_Work task 1_
Translate this sentence from the homily below into Spanish: "If we do not understand what it means to live, we will never comprehend what it means to die."
_Work task 2_
Repeat everything in the homily from "Blessed are those" down to "of some kind?".

Saturday, January 29, 2011

Homily for the 4th Sunday in Ordinary Time

Blessed are those who mourn (Matthew 5 )

At the beginning of last week I went to a most wonderful celebration. One of the most inspiring and uplifting masses I had ever attended. It was a moment of great joy and celebration. The Church was full - over 200 people perhaps more than 300 gathered on a cold and wet Monday morning. There were two bishops and about 60 priests. The singing lifted the roof. The homily raised our hearts (one of the best homilies I have ever heard). And I do not think I exaggerate at all when I say no one left that Church who was not encouraged and heartened by that celebration.

So what was it - an ordination? a wedding? the consecration of a new Church? the celebration of an anniversary of some kind?

No. It was a funeral. And a funeral with a particularly tragic dimension. Of a young priest - in his early 40s - a priest whose best friend at seminary had died of cancer - a priest who contracted a degenerative brain condition just a couple of years after his ordination and who had gradually over four years declined and withdrawn much to the distress of his parents and his friends.

But despite this cruel tragedy, and this wasted potential, this funeral mass was uplifting and filled with hope. Oh yes, of course there were tears. And moments of great poignancy. No one supposed that this was not a tragic and sad loss.

But we all knew that this was not all. That this pain that was felt - real pain, real sorrow, real loss - was taken up in hope, in a certainty that the life that Fr John Bentley had lived, in the offering of his own life he had made, was indeed a preparation for this day - as surely all our lives are a preparation for our day of departure.

It is not that all those at the funeral were suffering from some mass delusion that John had not in fact died. Oh yes, we knew that only too well. And we knew what death is - and more importantly, we understand what Life is - because that, after all, is the very point.

If we do not understand what it means to live, we will never comprehend what it means to die.

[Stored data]
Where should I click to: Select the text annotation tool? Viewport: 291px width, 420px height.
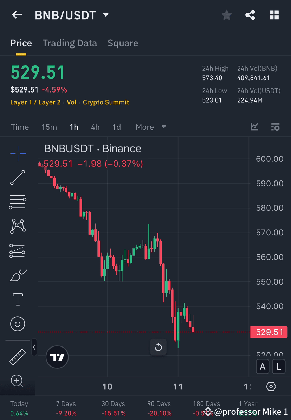(18, 299)
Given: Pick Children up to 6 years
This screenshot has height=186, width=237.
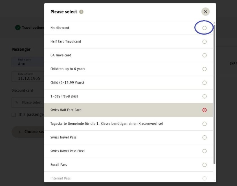Looking at the screenshot, I should 205,69.
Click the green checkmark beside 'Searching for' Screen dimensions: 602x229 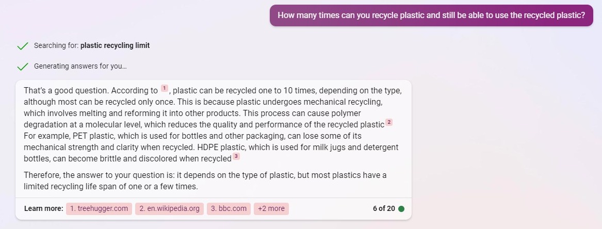[23, 46]
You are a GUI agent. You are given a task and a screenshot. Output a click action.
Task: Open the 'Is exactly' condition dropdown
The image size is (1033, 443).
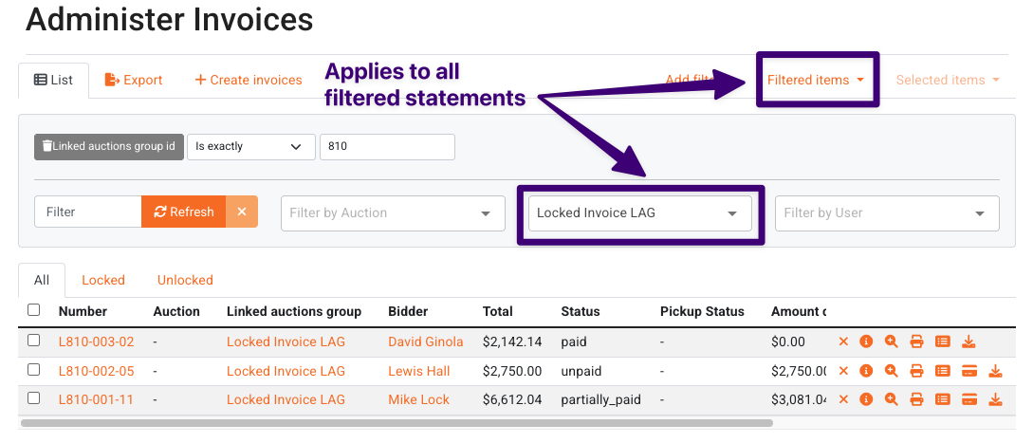pos(251,146)
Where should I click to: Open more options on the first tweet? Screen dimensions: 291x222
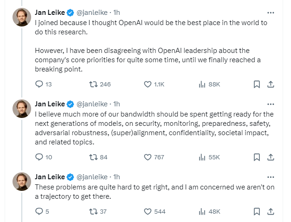271,12
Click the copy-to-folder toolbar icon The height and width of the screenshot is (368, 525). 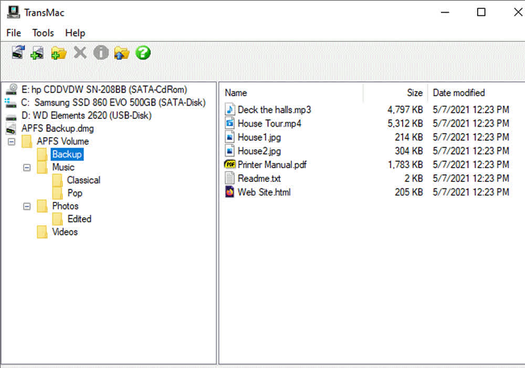(x=121, y=53)
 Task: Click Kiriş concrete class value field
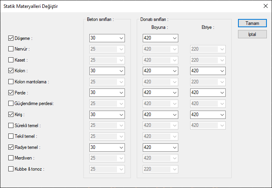pyautogui.click(x=103, y=115)
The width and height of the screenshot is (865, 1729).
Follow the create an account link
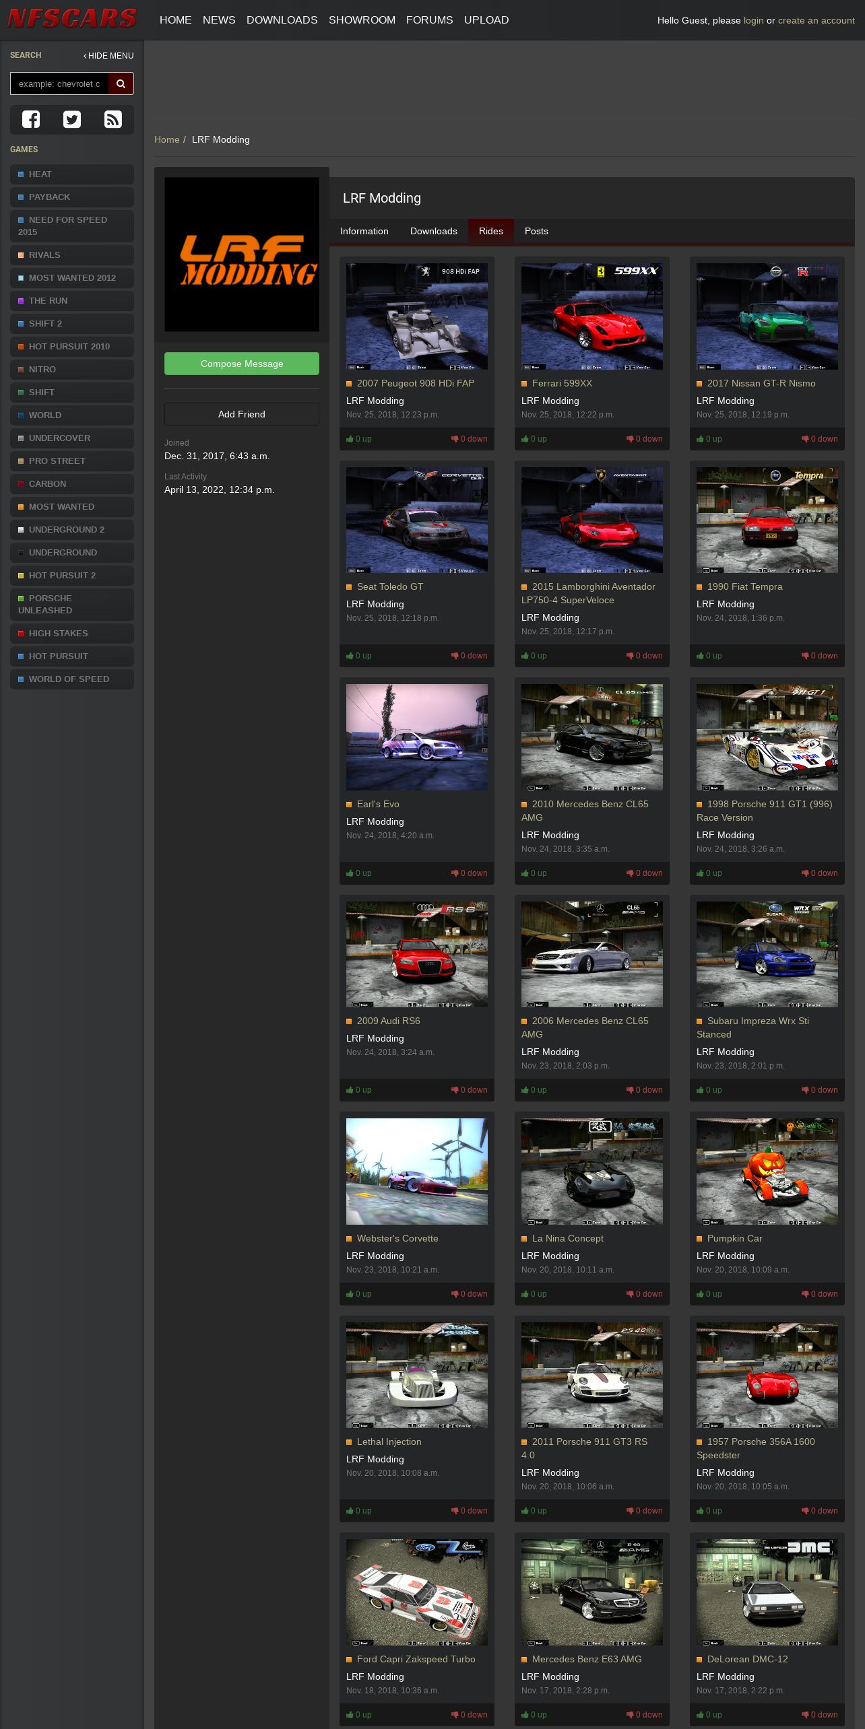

_Exercise answer 1_
Si no entendemos lo que significa vivir, nunca comprenderemos lo que significa morir.

_Exercise answer 2_
Blessed are those who mourn (Matthew 5 )

At the beginning of last week I went to a most wonderful celebration. One of the most inspiring and uplifting masses I had ever attended. It was a moment of great joy and celebration. The Church was full - over 200 people perhaps more than 300 gathered on a cold and wet Monday morning. There were two bishops and about 60 priests. The singing lifted the roof. The homily raised our hearts (one of the best homilies I have ever heard). And I do not think I exaggerate at all when I say no one left that Church who was not encouraged and heartened by that celebration.

So what was it - an ordination? a wedding? the consecration of a new Church? the celebration of an anniversary of some kind?